PROBLEM DETAILS: From the listing below, extract each line containing the string "agent".

DATA PROVIDED:
++++++++++++++++++++
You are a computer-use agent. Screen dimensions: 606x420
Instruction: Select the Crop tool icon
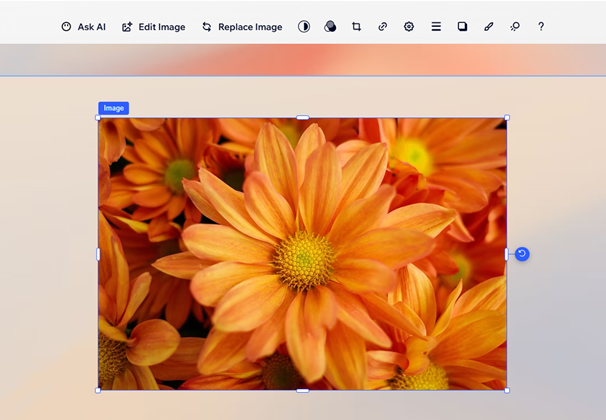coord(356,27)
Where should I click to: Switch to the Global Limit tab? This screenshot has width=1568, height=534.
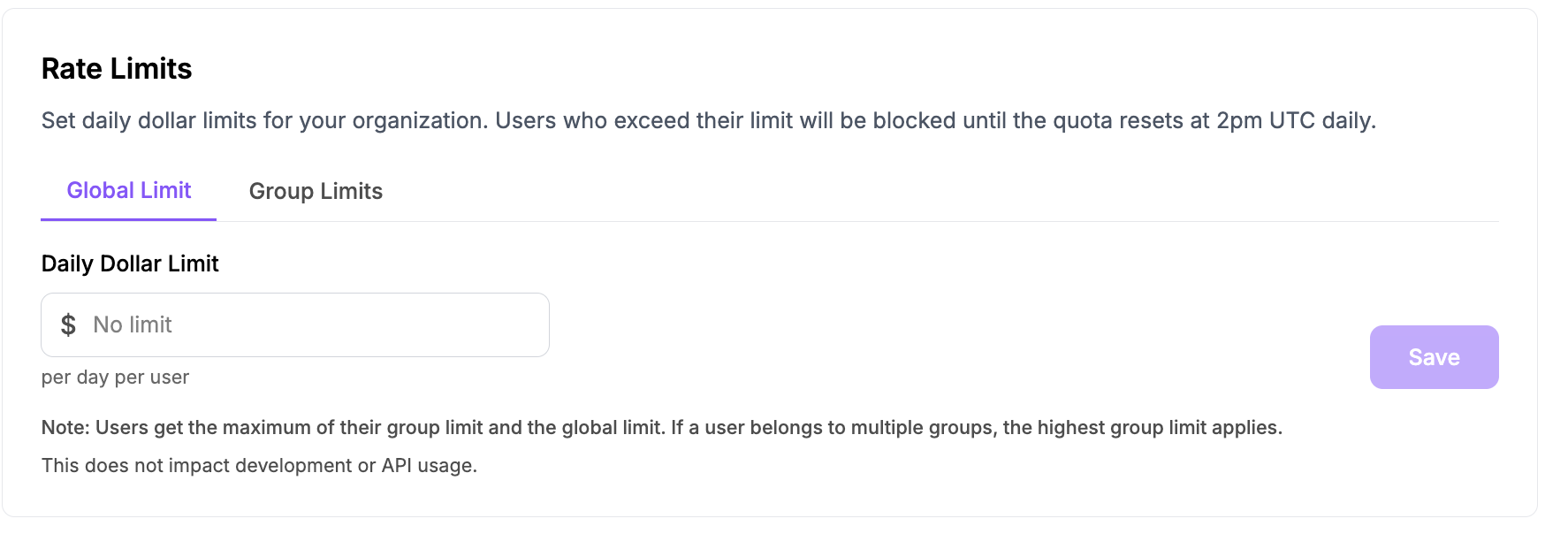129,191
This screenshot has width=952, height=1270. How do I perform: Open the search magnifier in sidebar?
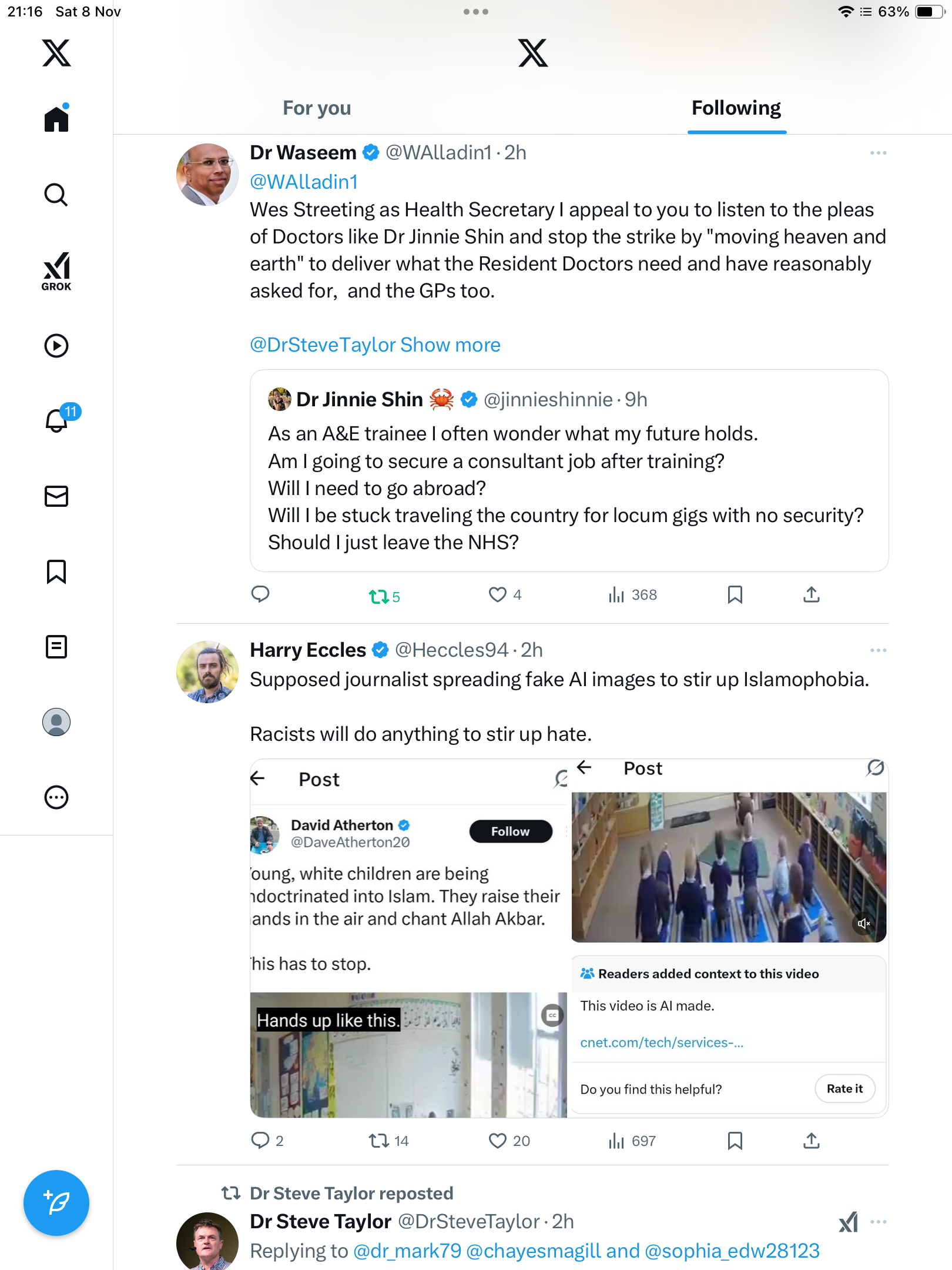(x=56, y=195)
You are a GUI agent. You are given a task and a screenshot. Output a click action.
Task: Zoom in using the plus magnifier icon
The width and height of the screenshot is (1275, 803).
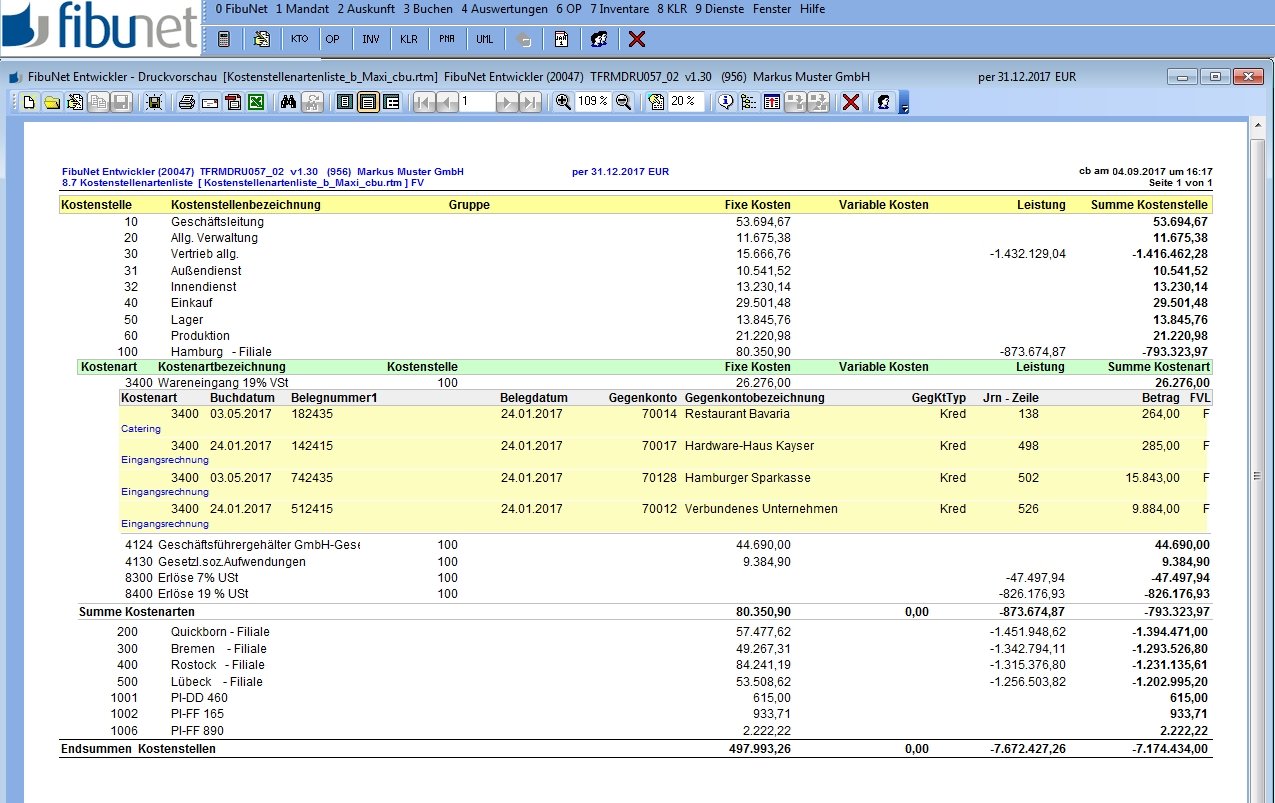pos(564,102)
++++++++++++++++++++
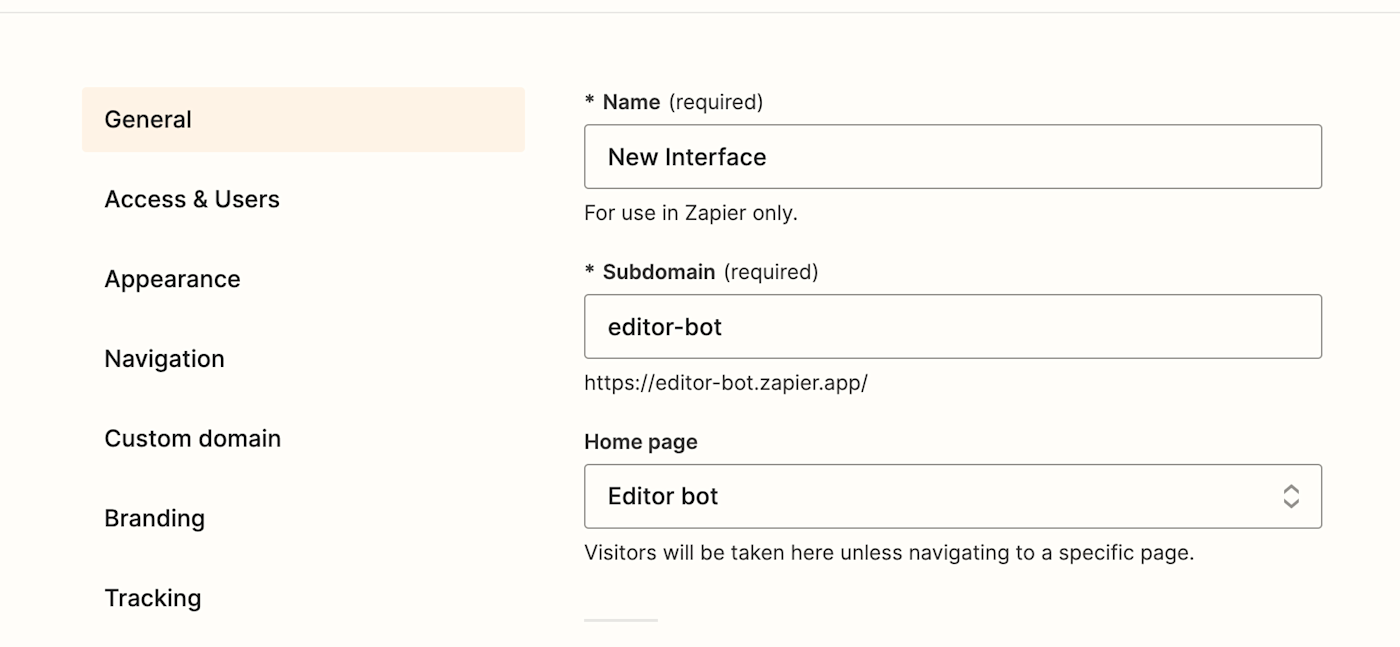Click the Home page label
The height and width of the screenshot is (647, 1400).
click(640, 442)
++++++++++++++++++++
COMPLETED EXERCISE:
You are a computer-use agent. Screen dimensions: 606x420
You are a GUI agent. You are given a task and a screenshot. Output a click action.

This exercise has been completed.